The survey revealed that more than two-thirds of soldiers reported that LBP limited their ability to perform professional duties, however more than half of the survey respondents with LBP did not attribute their condition to military service, possibly due to their concurrent employment in civilian occupations that may also contribute to musculoskeletal strain. Additionally, approximately one-third had missed at least one day of service in the past year due to LBP. These findings underscore the need to address modifiable risk factors and enhance soldier preparation to reduce LBP prevalence and ensure optimal operational readiness.
Understanding the prevalence and associated risk factors is essential for developing effective prevention strategies aimed at reducing LBP incidence or, when necessary, implementing appropriate treatment measures. Such initiatives would contribute to improving both the quality and efficiency of tasks performed by LNDVF personnel.
A key limitation of this study is that only one of the six national defense teams participated in the survey. Consequently, the findings may not fully reflect the overall prevalence and risk factors of LBP across the Lithuanian National Defense Forces. To obtain more comprehensive and generalizable results, future studies should include participants from all national defense teams. A broader sample would allow for a more accurate assessment of LBP prevalence and its associated risk factors across the entire forces. While stress was considered in this study, we acknowledge the limitation in the depth of psychological analysis. Future studies should incorporate a broader range of psychological variables (e.g., depression, anxiety, occupational burnout) and explore mediating pathways between mental health and pain development.
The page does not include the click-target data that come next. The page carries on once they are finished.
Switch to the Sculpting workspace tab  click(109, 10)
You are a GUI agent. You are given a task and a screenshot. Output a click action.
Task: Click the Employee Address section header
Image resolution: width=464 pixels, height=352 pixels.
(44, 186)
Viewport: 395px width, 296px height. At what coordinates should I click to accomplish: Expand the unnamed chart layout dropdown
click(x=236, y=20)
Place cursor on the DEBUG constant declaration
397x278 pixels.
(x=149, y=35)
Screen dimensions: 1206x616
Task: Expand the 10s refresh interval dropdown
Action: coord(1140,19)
This may also enable the use of more sophisticated statistical models, including interaction terms and mediation analysis, to better capture complex risk interrelationships.
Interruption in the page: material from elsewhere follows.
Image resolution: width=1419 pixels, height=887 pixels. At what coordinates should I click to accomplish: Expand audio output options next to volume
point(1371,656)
Targeted interventions, including tailored exercise programs, stress management strategies, and smoking cessation initiatives, should be prioritized to mitigate LBP risk among military personnel. However, current evidence remains insufficient to provide clear guidance for military organizations and healthcare professionals in making informed treatment decisions for managing musculoskeletal pain in active-duty personnel [30]. Therefore, longitudinal studies are recommended to evaluate the effectiveness of these interventions and to explore the role of early detection and rehabilitation programs in reducing the burden of LBP within military settings.
Conclusions
More than four-fifths of Lithuanian National Defense Volunteer Forces personnel have experienced low back pain (LBP) at least once in their lifetime and within the past 12 months, with nearly half reporting LBP at the time of the survey. Identified risk factors for LBP include female sex, older age, lack of a partner, previous back injuries, elevated stress levels, smoking, self-reported poor health, and higher body mass index. LBP significantly affects military readiness, impairing the ability to perform service tasks in approximately two-thirds of affected soldiers. Additionally, nearly one-third of personnel reported missing at least one day of service due to LBP in the past year.
Further research should focus on developing targeted prevention and intervention strategies to address these risk factors among military personnel. Longitudinal studies assessing the effectiveness of such interventions, along with the impact of early detection and rehabilitation programs, are necessary to reduce the prevalence of LBP and mitigate its consequences on military performance and overall health.